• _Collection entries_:
»»
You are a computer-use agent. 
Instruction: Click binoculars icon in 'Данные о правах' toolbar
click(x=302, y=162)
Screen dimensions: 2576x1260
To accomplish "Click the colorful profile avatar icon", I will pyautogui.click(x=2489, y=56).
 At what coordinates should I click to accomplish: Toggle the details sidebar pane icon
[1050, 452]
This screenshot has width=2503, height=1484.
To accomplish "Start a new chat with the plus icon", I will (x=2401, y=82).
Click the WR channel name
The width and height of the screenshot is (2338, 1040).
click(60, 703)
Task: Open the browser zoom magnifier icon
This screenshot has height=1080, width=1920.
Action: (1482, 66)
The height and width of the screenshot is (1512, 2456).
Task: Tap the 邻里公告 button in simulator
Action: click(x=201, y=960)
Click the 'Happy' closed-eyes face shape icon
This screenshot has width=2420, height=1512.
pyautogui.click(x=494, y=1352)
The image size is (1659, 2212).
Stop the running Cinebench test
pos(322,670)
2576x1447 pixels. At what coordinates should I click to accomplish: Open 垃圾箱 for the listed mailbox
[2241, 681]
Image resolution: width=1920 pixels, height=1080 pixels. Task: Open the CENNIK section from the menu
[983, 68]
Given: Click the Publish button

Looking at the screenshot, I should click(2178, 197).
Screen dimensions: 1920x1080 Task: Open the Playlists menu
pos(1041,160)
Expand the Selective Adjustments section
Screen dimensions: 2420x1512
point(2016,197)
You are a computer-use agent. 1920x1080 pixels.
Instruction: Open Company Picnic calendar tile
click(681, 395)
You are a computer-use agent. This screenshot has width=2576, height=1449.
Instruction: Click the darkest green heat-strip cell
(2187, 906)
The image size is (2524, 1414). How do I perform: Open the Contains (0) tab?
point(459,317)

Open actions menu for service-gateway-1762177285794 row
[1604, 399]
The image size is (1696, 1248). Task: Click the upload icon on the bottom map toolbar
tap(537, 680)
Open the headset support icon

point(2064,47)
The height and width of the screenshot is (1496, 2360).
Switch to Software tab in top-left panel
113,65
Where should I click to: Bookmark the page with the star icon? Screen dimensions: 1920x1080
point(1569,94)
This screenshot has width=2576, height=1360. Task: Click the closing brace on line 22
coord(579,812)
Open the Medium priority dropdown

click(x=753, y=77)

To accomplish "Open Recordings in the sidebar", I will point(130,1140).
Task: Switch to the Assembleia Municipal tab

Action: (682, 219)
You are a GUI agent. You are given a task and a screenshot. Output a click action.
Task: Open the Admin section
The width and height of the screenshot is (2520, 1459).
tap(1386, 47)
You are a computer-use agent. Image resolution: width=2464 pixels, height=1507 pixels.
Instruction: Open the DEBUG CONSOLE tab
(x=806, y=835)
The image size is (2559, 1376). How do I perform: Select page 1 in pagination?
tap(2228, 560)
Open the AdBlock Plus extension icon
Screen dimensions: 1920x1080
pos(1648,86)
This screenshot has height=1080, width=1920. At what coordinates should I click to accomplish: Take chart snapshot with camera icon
««
• _Work to be completed_: Return each line in the records that holds the string "computer".

• _Answer to this task_:
You are a computer-use agent. 
You are a computer-use agent. 1920x1080 pixels.
You are a computer-use agent. This screenshot has width=2576, height=1449.
You are a computer-use agent. Image resolution: width=2464 pixels, height=1507 pixels.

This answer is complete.